If we are hiring for generic tech roles, for instance, a software engineer with 0-1 years of experience, we directly send a screening test to the candidates. We check whether they have cleared the coding assessment or not and shortlist them accordingly. Then their profile is forwarded to the hiring manager.
For certain roles that can be tough to assess like front-end roles, even if the candidates have not entirely cleared the test, we forward the results to the hiring manager. They would further check for the candidate’s thought process and logic used while attempting to solve the problem before either shortlisting them or rejecting them.
Schedule interviews for shortlisted candidates
As discussed in the calibration meeting mentioned above, the number of interview rounds is already decided. All that remains is to set up interviews between the candidates and the hiring managers. If the candidates are mid-senior level developers or tech leads then their next round of interviews would be with the CTO and the CEO, accordingly.
For those who have been selected in these rounds, we next set up a meeting with our HR team to assess the candidates for culture fit.
This would be the last round of interviews. Post this, we begin discussing the compensation, perks, and benefits with the shortlisted candidates.
Most recruiters would share a common journey up until this point in the hiring process. We carry out supporting tasks for all the above steps, in some capacity every single day.
Roll out the offer letter
Once the salary negotiation discussions are wrapped up, it is time to send the official offer letter to the candidates who made the cut. While this is an exciting part of the recruiting process, as we know, a recruiter cannot rest easy until— “Good hiring doesn’t end with finding the right person. It ends when the right person starts working for you!” – By anonymous
But not just yet. We have to do our due diligence first to ensure we’ve vetted the candidate thoroughly:
- Complete required background checks
- Call references and talk to the candidate’s previous managers
Getting verbal acceptance from your candidate before sending out the letter can increase the chances of them signing on the dotted line.

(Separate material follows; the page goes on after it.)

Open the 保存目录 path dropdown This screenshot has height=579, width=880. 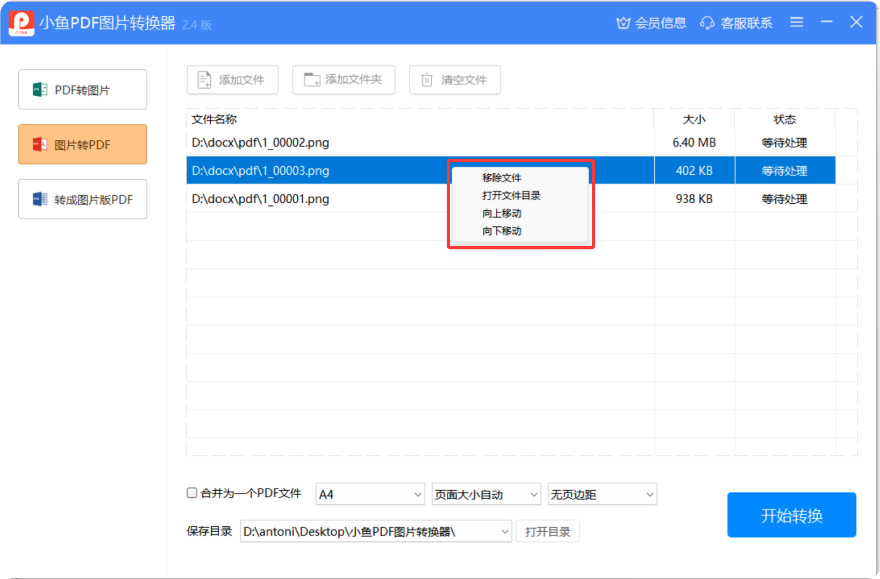click(x=375, y=532)
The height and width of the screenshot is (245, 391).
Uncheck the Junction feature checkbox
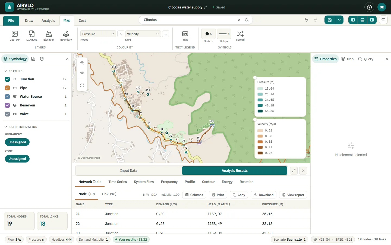(7, 79)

And then, **drum roll please!**
We roll out the offer letter to our candidate.
Nurture candidates to improve candidate engagement
Once the candidate accepts the offer letter and you are certain they will be joining the company, then proceed with your candidate engagement practices. We set up a buddy for them who will be able to familiarize them with the team after they join. We encourage the new hires to come to the office so they can meet different teams, understand how things work, and get a basic idea of their roles and responsibilities.

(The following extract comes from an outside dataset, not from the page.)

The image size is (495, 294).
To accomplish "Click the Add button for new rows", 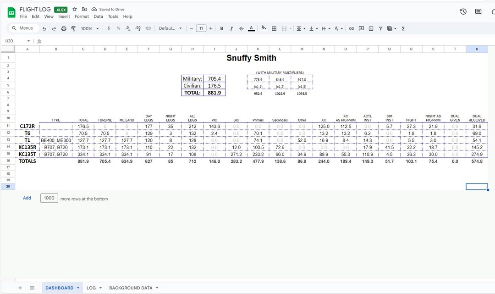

This helps make the “dreaded first day” easy for the candidate since they already know what to expect and whom to reach out to in case they are stuck.
Time for onboarding
A general practice for talent acquisition teams is to connect the selected candidates with the onboarding team, 10 days prior to their joining the company. This ensures the candidates have a smooth transition and have everything they need for the first day, including their laptop, email access, and other things.

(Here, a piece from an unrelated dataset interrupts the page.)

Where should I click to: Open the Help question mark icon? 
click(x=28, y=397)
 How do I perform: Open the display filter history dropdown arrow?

To welcome your candidates and make them feel like they belong right from the start, send them company merchandise, goodies, and swag that they can use.
No magic potion, just plain hard work
Well, we tried to bust as many myths as possible about recruiters and tech recruiting in general. The bottom line, our job is to match the best person to the role and hiring manager—we are the people who bring in the people!
If you think that sounds simple, we are here to tell you it’s anything but.
One of the major reasons for penning this article was to bring to light the amount of effort that goes into finding the perfect candidate. As you can see, it is a LOT. We do have some tricks up our sleeves but that’s the extent of it. No potions, genies, or wands are involved!